Our board of directors is authorized, subject to limitations prescribed by Delaware law, to issue up to 10,000,000 shares of preferred stock in
one or more series, to establish from time to time the number of shares to be included in each series and to fix the designation, powers,
preferences and rights of the shares of each series and any of their qualifications, limitations or restrictions, in each case without further vote
or action by our stockholders. Our board of directors is also able to increase or decrease the number of shares of any series of preferred
stock, but not below the number of shares of that series then outstanding, without any further vote or action by our stockholders. Our board of
directors may authorize the issuance of preferred stock with voting or conversion rights that could adversely affect the voting power or other
rights of the holders of our common stock. The issuance of preferred stock, while providing flexibility in connection with possible acquisitions
and other corporate purposes, could, among other things, have the effect of delaying, deferring or preventing a change in control of our
company and might adversely affect the market price of our common stock and the voting and other rights of the holders of our common
stock.
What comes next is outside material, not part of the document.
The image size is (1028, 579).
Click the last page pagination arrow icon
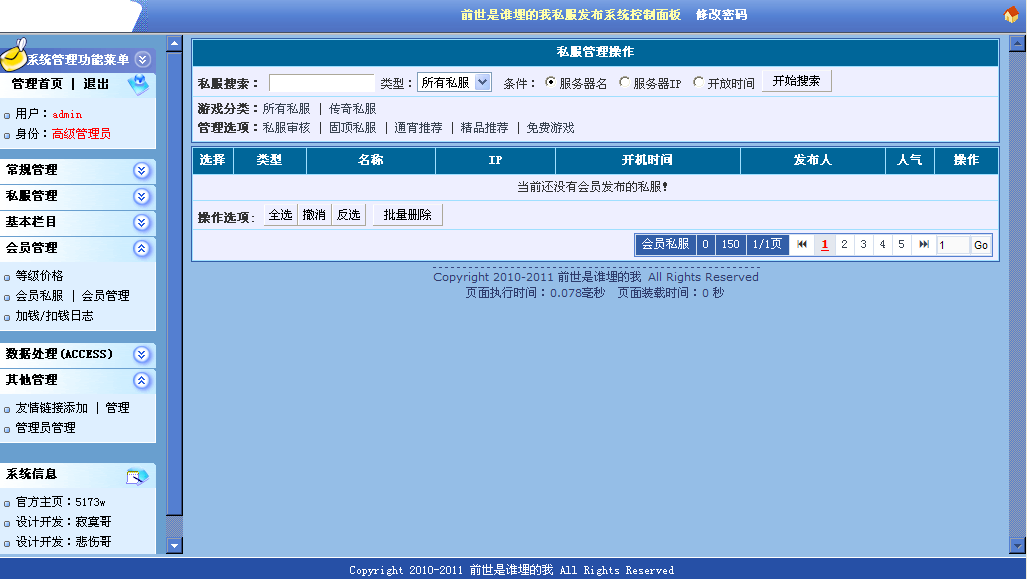click(924, 245)
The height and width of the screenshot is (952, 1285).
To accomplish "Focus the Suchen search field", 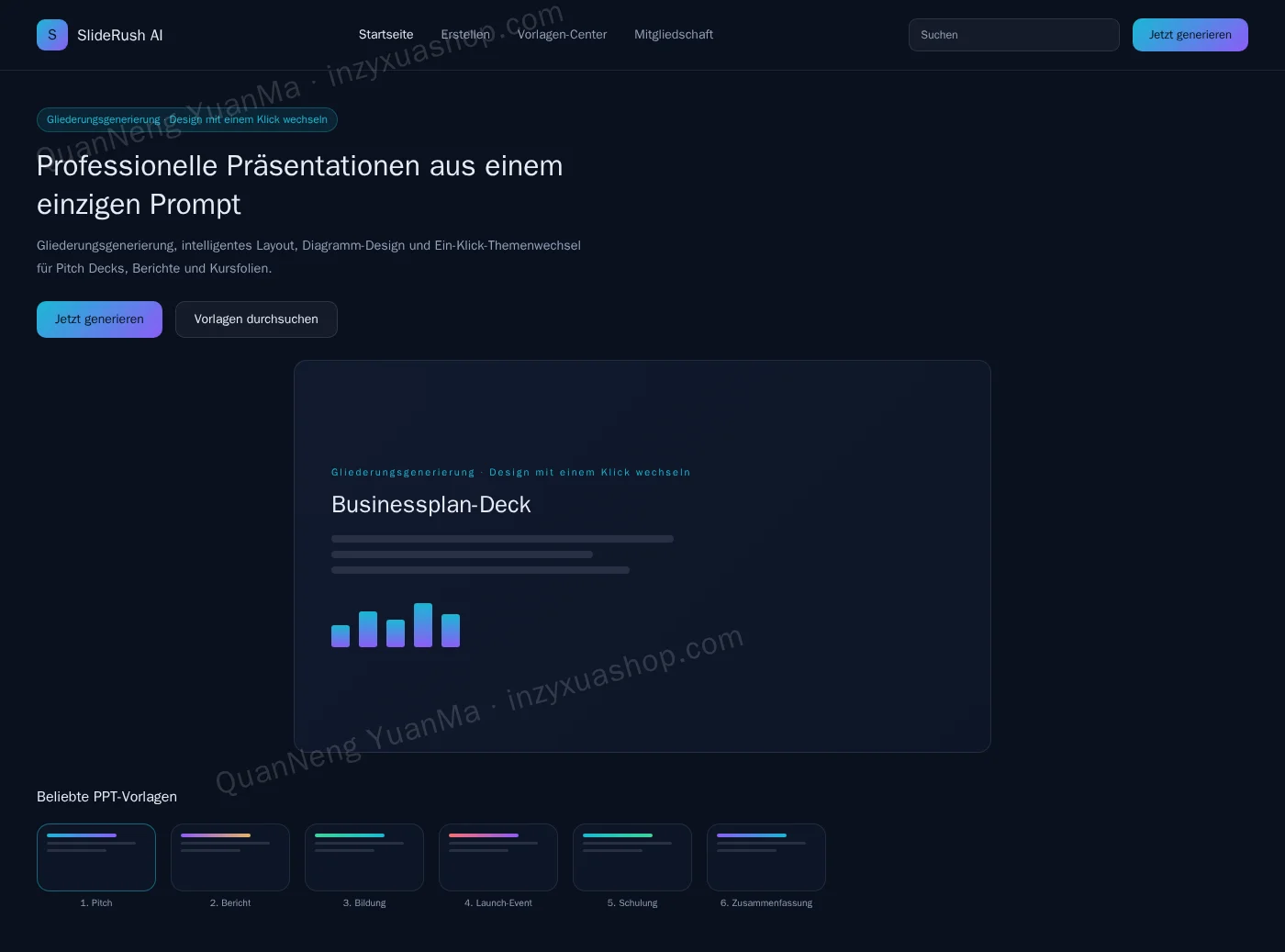I will coord(1014,35).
We have no current plan to issue any shares of preferred stock.

Anti-takeover provisions

Certain provisions of Delaware General Corporation Law, or DGCL, our restated certificate of incorporation and our restated bylaws could
have the effect of delaying, deferring or discouraging another person from acquiring control of our company. These provisions, which are
summarized below, may have the effect of discouraging takeover bids. They are also designed, in part, to encourage persons seeking to
acquire control of us to negotiate first with our board of directors.

Delaware law

We are subject to the provisions of Section 203 of the DGCL regulating corporate takeovers. In general, Section 203 prohibits a publicly held
Delaware corporation from engaging in a “business combination” with an “interested stockholder” for a period of three years following the
date on which the person became an interested stockholder unless:

•

•

•

prior to the date of the transaction, the board of directors of the corporation approved either the business combination or the transaction
which resulted in the stockholder becoming an interested stockholder;

the interested stockholder owned at least 85% of the voting stock of the corporation outstanding at the time the transaction
commenced, excluding for purposes of determining the voting stock outstanding, but not the outstanding voting stock owned by the
interested stockholder, (i) shares owned by persons who are directors and also officers and (ii) shares owned by employee stock plans
in which employee participants do not have the right to determine confidentially whether shares held subject to the plan will be tendered
in a tender or exchange offer; or

at or subsequent to the date of the transaction, the business combination is approved by the board of directors of the corporation and
authorized at an annual or special meeting of stockholders, and not by written consent, by the affirmative vote of at least 66.67% of the
outstanding voting stock that is not owned by the interested stockholder.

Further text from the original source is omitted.